Сидеть в саркофаге было до смерти скучно. Боль — полбеды. К боли со временем привыкаешь, она становится чем-то вроде назойливой мухи, с которой ты ничего не можешь сделать, — раздражает, но, как говорится, не смертельно. А вот скука. Она разъедает черепушку изнутри, захватывает тело и не заканчивается, не заканчивается, не заканчивается.

Кощей распахнул глаза. Сердце колотилось с неожиданной для его почти мёртвого тела скоростью и силой. Кощей поморщился. Надо избавиться от этого треклятого саркофага, всё равно в нём не было ничего интересного. Лет триста, а может четыреста назад он выменял эту штуковину у какого-то пустынного плута, Кощей уже даже не помнил — на что, но долго не мог признаться себе в том, что его явно облапошили. Или он был пьян? Может и был, иначе зачем ему понадобилась эта блестящая, уродливая хреновина.

Когда Кощей вылез из воды, платье и штаны уже ждали его на стуле. Чёрный шёлк приятно прилегал к коже.

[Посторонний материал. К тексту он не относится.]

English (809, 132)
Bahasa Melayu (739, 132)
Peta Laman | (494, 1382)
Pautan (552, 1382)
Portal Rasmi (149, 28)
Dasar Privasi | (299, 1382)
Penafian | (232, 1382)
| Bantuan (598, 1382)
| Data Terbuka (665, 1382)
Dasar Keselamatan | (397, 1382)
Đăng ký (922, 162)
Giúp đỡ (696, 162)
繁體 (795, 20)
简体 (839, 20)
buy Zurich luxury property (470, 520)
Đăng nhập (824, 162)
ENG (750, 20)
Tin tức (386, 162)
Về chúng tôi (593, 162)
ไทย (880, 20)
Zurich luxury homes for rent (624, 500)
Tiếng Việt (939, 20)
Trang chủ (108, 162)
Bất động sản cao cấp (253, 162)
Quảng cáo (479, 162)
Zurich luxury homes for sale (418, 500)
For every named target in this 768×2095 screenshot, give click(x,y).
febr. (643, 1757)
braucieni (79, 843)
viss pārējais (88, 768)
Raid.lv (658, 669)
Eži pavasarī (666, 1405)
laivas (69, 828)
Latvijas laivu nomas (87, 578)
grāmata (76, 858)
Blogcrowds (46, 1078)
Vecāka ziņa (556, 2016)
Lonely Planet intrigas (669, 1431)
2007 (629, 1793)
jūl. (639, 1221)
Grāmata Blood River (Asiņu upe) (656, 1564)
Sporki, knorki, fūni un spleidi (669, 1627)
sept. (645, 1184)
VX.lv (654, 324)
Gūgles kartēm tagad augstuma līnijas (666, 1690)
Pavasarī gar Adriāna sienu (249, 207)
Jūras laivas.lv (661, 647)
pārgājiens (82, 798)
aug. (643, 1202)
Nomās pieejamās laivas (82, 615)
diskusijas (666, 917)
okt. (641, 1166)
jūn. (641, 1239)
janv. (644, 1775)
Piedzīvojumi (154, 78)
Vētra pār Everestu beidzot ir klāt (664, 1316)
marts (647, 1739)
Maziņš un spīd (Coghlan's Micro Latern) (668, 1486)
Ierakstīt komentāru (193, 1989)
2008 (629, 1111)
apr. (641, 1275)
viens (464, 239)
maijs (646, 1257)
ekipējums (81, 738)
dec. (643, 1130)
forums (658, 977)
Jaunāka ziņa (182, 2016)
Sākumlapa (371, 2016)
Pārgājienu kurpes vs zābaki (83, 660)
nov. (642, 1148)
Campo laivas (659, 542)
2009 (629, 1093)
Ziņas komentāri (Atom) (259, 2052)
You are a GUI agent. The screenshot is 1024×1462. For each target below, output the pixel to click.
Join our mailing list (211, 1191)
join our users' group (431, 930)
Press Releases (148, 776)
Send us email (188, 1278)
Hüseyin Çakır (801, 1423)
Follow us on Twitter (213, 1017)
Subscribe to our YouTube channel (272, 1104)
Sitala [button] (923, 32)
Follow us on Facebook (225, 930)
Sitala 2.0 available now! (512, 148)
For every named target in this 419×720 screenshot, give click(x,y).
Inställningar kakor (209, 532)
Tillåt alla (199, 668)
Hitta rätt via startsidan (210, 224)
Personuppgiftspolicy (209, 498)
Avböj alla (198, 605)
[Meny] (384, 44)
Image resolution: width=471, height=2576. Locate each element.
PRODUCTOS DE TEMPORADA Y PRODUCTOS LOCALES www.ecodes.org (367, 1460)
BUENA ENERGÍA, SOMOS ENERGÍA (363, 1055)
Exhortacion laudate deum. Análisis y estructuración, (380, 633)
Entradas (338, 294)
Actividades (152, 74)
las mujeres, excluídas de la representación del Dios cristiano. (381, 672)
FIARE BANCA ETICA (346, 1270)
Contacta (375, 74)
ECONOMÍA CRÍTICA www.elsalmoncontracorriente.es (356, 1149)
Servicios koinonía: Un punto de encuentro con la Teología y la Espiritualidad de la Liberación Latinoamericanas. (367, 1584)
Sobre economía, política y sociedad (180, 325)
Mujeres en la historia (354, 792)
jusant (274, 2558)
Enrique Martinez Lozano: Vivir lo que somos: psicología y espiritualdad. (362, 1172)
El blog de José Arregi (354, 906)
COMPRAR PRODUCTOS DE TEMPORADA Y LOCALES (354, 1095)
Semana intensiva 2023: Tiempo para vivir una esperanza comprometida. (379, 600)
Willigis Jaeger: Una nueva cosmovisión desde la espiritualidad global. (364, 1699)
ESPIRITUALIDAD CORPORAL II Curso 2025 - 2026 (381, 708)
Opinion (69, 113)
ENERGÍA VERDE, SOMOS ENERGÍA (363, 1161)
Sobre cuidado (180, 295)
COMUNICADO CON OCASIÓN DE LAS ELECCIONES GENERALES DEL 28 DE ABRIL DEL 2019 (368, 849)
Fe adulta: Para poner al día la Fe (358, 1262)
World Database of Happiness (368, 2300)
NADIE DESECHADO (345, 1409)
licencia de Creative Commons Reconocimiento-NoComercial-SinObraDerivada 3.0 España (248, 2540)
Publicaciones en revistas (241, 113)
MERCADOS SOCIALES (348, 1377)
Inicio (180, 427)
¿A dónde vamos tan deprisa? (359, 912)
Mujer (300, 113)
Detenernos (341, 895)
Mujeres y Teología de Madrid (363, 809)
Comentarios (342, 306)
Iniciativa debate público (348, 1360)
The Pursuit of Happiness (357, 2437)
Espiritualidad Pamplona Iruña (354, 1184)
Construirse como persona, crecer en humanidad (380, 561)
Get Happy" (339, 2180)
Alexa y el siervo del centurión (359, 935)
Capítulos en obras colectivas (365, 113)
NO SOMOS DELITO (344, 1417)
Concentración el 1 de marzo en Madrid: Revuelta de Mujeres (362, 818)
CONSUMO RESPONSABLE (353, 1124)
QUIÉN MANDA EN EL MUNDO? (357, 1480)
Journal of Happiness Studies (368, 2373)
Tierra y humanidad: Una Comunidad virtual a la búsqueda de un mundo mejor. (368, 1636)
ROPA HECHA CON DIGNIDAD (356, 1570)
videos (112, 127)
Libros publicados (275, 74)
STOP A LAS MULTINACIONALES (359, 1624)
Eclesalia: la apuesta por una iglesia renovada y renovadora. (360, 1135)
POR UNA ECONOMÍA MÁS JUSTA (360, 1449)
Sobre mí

Сдержанная красная вышивка цветами вилась по воротнику и подолу. Обувь Кощей надевать не стал, и босиком вышел направился в главный зал.

Стол, полный яств, терпеливо дожидался хозяина. Кощей взял с золотой тарелки зелёное яблоко, подбросил и, ловко поймав, надкусил с громким хрустом. От сладости даже челюсть свело, а желудок сжался, требуя отведать по меньшей мере половину блюд.

Кощей оглянулся за миг до того, как дверь открылась, и ведьма влетела в зал.

— Вот ты где! — воскликнула она, и лицо её скривилось в улыбке, став ещё более безобразным, чем прежде. — Ты... о, — она осеклась, окинув Кощея растерянным взглядом. — Ты уверен, что есть это безопасно?

Кощей озадаченно покосился на яблоко.

— Разумеется, это самая обычная еда. Если, конечно, ты не упырица.

Голодный взгляд ведьмы метнулся к столу, её желудок громко заурчал. Но она мотнула головой и вернулась к Кощею.

— Это же логово Кощея. Его дома нет, я проверила, но лучше, на всякий случай, ничего не есть и не пить...

Кощей от удивления даже перестал жевать. Так девчонка в придачу ко всему ещё и сумасшедшая?

— В таком случае, ты можешь поесть где-нибудь в другом месте. — Он взмахнул рукой, и невидимая сила оторвала ведьму от земли, обвила за талию, согнуло пополам, заставив ведьму неловко повиснуть. Она вскрикнула, забрыкалась, а сила уже несла её к выходу.

— Пусти! Ты что делаешь? — заверещала она. — Кощей же тебя в ящик посадил! Я тебя вытащила! Мы же должны быть заодно!

— Это вряд ли. — Кощей вернулся к яблоку, попутно наливая в кубок вина. — И хватит кричать, или я тебе шею сверну. От твоих воплей голова разболелась.